## [Brief a]
Retype, without any changes, the part of the entries that opens with the line containing "Open the Export dropdown" and closes with the line containing "click(652, 126)", including both of those lines.

## [Text section]

Changing factor of centripetal acceleration

[dandy9]

Homework Statement

A particle moves in a circular path of radius r with speed v. It then increases its speed to 19v while traveling along the same circular path. By what factor has the centripetal acceleration of the particle changed?

Homework Equations

ac=v^2/r

The Attempt at a Solution

Tried solving for v in terms of a and r to no avail.

 

[Doc Al]

What's the centripetal acceleration when the speed is v? When the speed is 19v? Compare.

 

[PhanthomJay]

If the initial centripetal acceleration is v^2/r, then try substituting 'v' with '19v', to get the new centripetal acceleration, then compare the 2 values.

 

[AndyNewton]

Tried solving for v in terms of a and r to no avail.

This question is so ridiculously simple that it creates a thinking-trap! It is tempting to think "It can't be that easy... must do some difficult equation solving ... etc."
It is good to know that things are not always complicated. Sometimes the answer is right in front of you

The question asks about centripetal acceleration.
You already have a "relevant equation" giving an expression for centripetal acceleration.

 

[AndyNewton]

If you can see the obvious answer now, that's fine.

If you still can't see the answer I will point out one little criticism of the original question, or at least the way it is entered in message #1. This is a possible source of confusion:

The question contains a term "v" and another term "19v". The relevant equation as quoted above also contains a term "v".
It would be better if the relevant equation was written as acc=(velocity)^2 / r

Then it becomes more natural to recognize that you can insert any value into the (velocity) part of the equation.
The (velocity) term in the equation is initially equal to "v" and then it changes to be equal to "19v".

 

[dandy9]

Wow, a lot of replies.
Thanks a lot everyone. I understand it now! (And I was able to tell my friends who were also stumped on this question.)
Thanks again!

## [Data to process]

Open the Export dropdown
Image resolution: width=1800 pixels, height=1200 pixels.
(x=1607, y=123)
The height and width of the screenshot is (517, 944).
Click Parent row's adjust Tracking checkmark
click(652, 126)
==
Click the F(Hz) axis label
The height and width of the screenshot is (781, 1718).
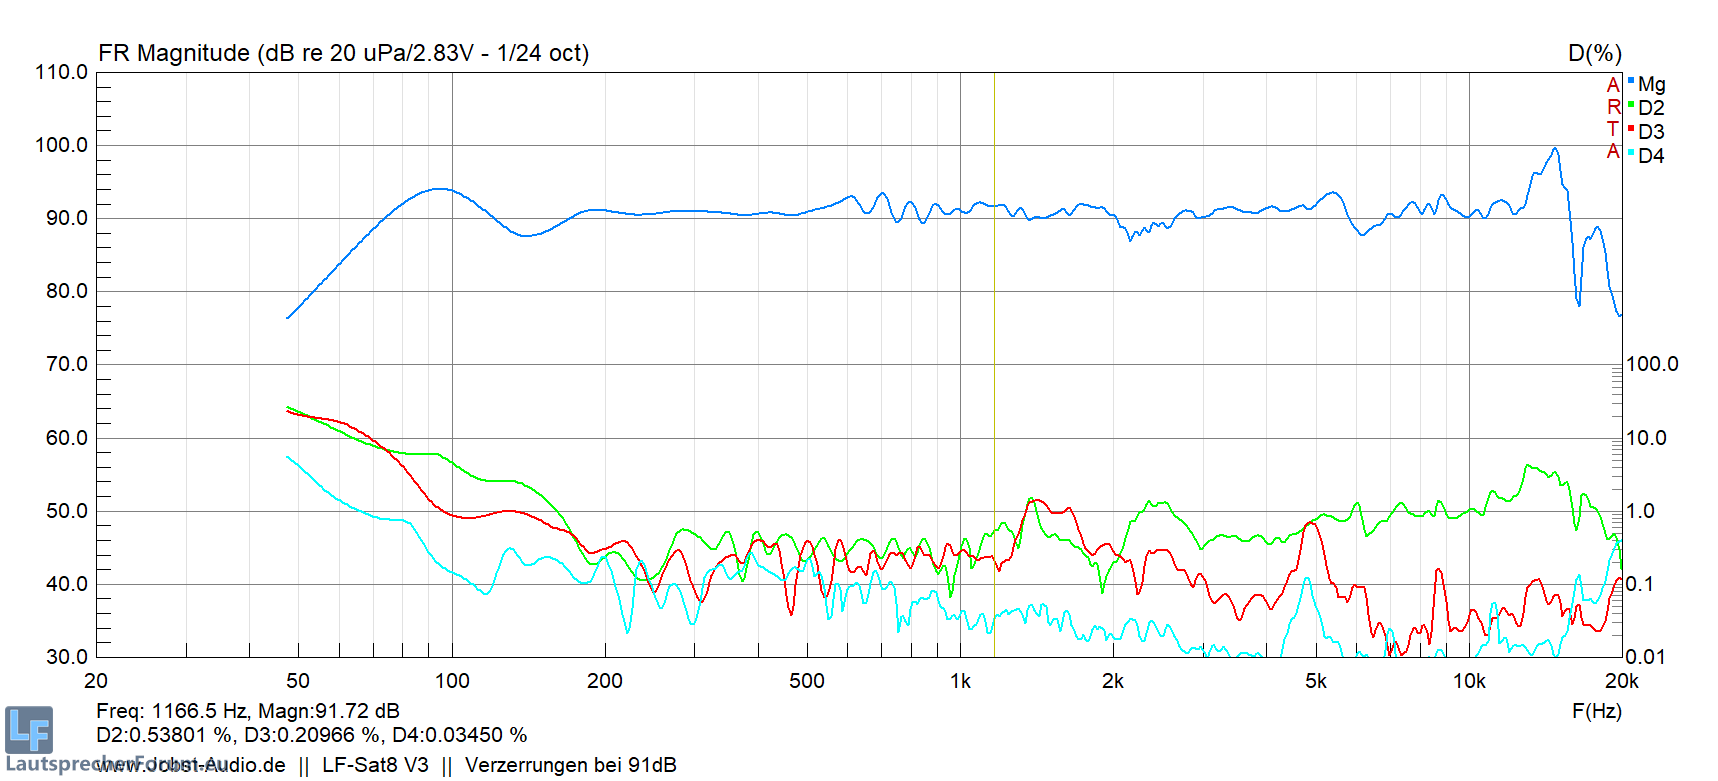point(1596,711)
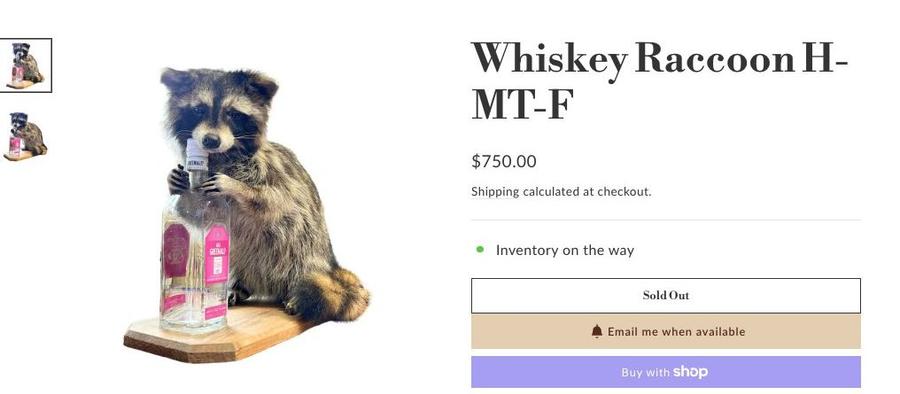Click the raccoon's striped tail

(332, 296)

## [Brief b]
State whether each statement agrees with the forum thread on centripetal acceleration, answering yes or no and quoting the deciding words: (i) the particle increases its speed to 19v along the same circular path; (ii) Doc Al suggests substituting 'v' with '19v'; (iii) AndyNewton proposes writing the relevant equation as acc=(velocity)^2 / r.

## [Correct result a]
Open the Export dropdown
Image resolution: width=1800 pixels, height=1200 pixels.
(x=1607, y=123)
The height and width of the screenshot is (517, 944).
Click Parent row's adjust Tracking checkmark
click(652, 126)

## [Correct result b]
(i) Yes: "It then increases its speed to 19v while traveling along the same circular path."
(ii) No: the words "try substituting 'v' with '19v'" appear in the post by PhanthomJay, not Doc Al.
(iii) Yes: "It would be better if the relevant equation was written as acc=(velocity)^2 / r"